On the awkward second life of chain-restaurant buildings. They were designed to do one job, project the brand, and they did it brilliantly. So when a Pizza Hut or a Burger King falls empty, and another business moves in, you can never un-see the fast-food origins. “Whether in Topeka or Tampa, the A-frame shape of an International House Of Pancakes and the trapezoidal windows of a Pizza Hut are similarly recognizable and – for many – comforting”.
They represent only 2% of US music sales, they are mostly for collectors and DJs, but vinyl records are back in fashion. Sales are up 49% so far this year, and what remains of the old manufacturing base is struggling to keep up with demand. A single company supplies 90% of raw vinyl for American records, leading to daily supply shortages at the 15 remaining pressing-plants; only a handful of engineers know how to maintain the old equipment.
On the science of misheard song lyrics — or “mondegreens”. Quite often the problem is an oronym — a word string in which the sounds can be logically divided multiple ways: “Bohemian Rhapsody becomes Bohemian Rap City”. We’re also governed by familiarity; we choose to hear a word or phrase that we’re familiar with. “Excuse me while I kiss this guy”, for Jimi Hendrix’s “Excuse me while I kiss the sky”, remains “one of the most widely reported mondegreens of all time”.
Thrillingly condescending review of Narrow Road To The Deep North, Richard Flanagan’s prize-winning novel about Australian soldiers on the Burma Railway. “It is all bite, and no chew. The writing is overstuffed, and leaks sawdust. The book was described as having gone through many drafts, with Flanagan using those that didn’t make it to ‘light the barbie’. I can’t help thinking this wasn’t the right one to spare”.
Interview with “the architect of the most important hard-rock band to ever walk the earth”, Led Zeppelin. Page is “the second- or the third-best rock guitarist of all time, depending on how seriously you take Eric Clapton”. At 70 he “looks fantastic”, and still has plenty of edge. “He is, in fact, oddly intimidating, despite his age and unimposing frame. He rarely raises his voice, yet periodically seems on the cusp of yelling” .
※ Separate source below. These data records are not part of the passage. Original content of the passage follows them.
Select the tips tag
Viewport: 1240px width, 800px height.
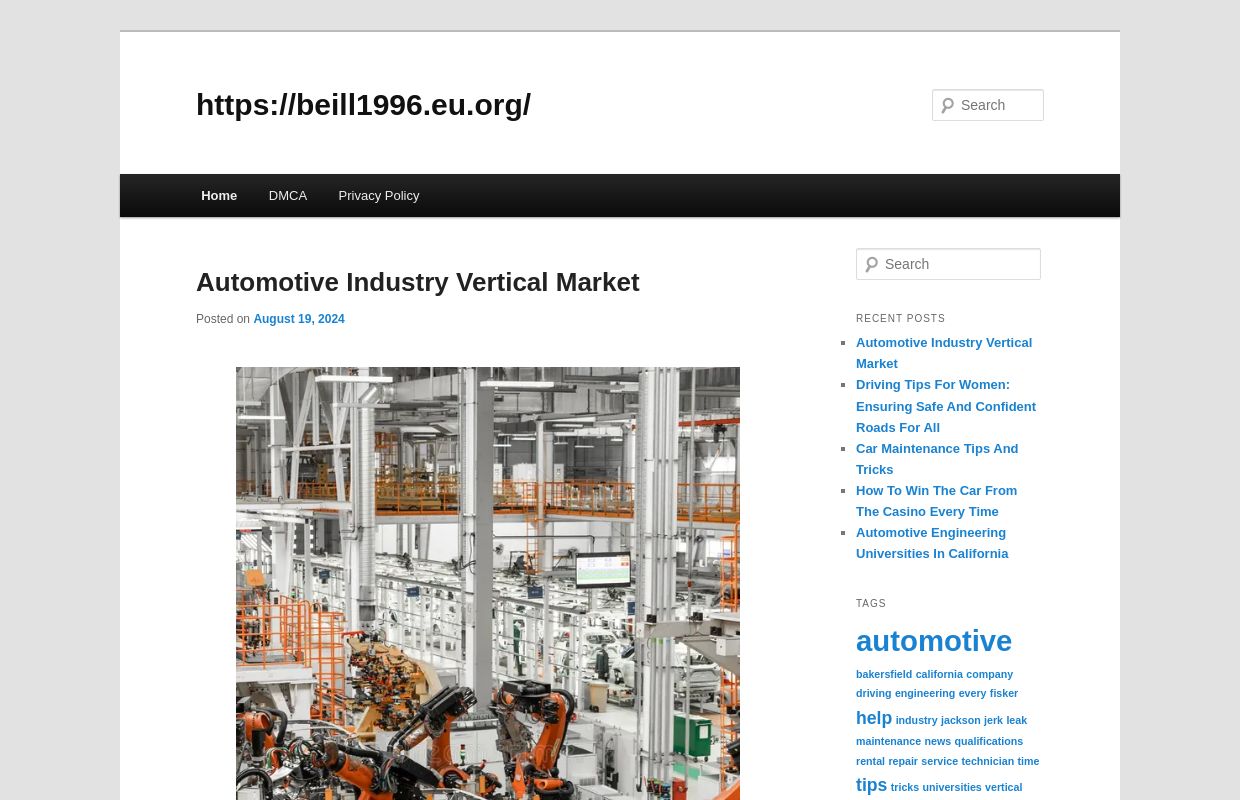pos(871,785)
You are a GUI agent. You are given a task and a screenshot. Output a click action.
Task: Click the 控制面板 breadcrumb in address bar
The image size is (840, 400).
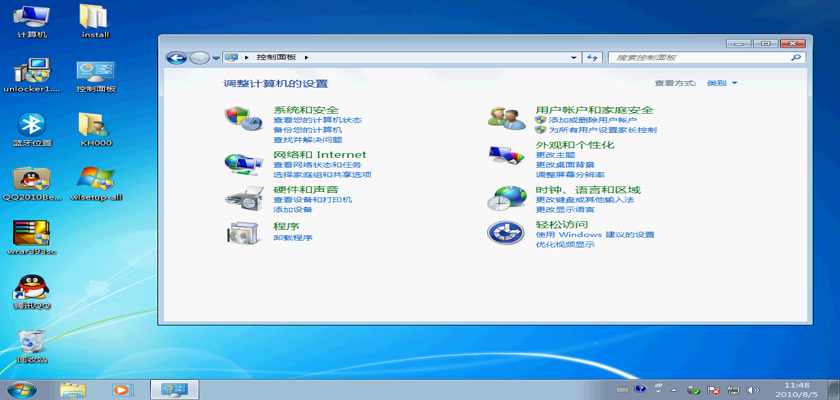(276, 58)
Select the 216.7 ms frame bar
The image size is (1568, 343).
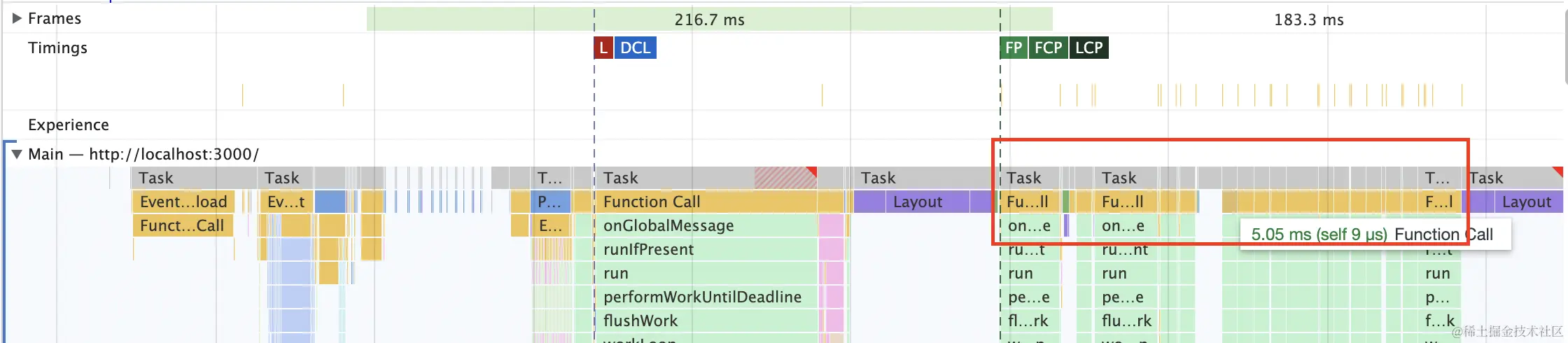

We tend to understand disagreement as a kind of failure. But Jewish tradition “repudiates the cult of unanimity”; it favours “an almost erotic relationship” to argument. Minority opinions are “preserved alongside majority opinions because their reasoning may one day be useful again”. This idea of a “contentious community” is “not as paradoxical as it may seem”. To accommodate disagreement is a form of strength.
American comedian Chris Rock talks about racism in the US film industry. “When it comes to casting, Hollywood pretty much decides to cast a black guy or they don’t. We’re never on the ‘short list’. We’re never ‘in the mix’. And there are almost no black women in film. I go to the movies almost every week, and I can go a month and not see a black woman having an actual speaking part in a movie. That’s the truth.”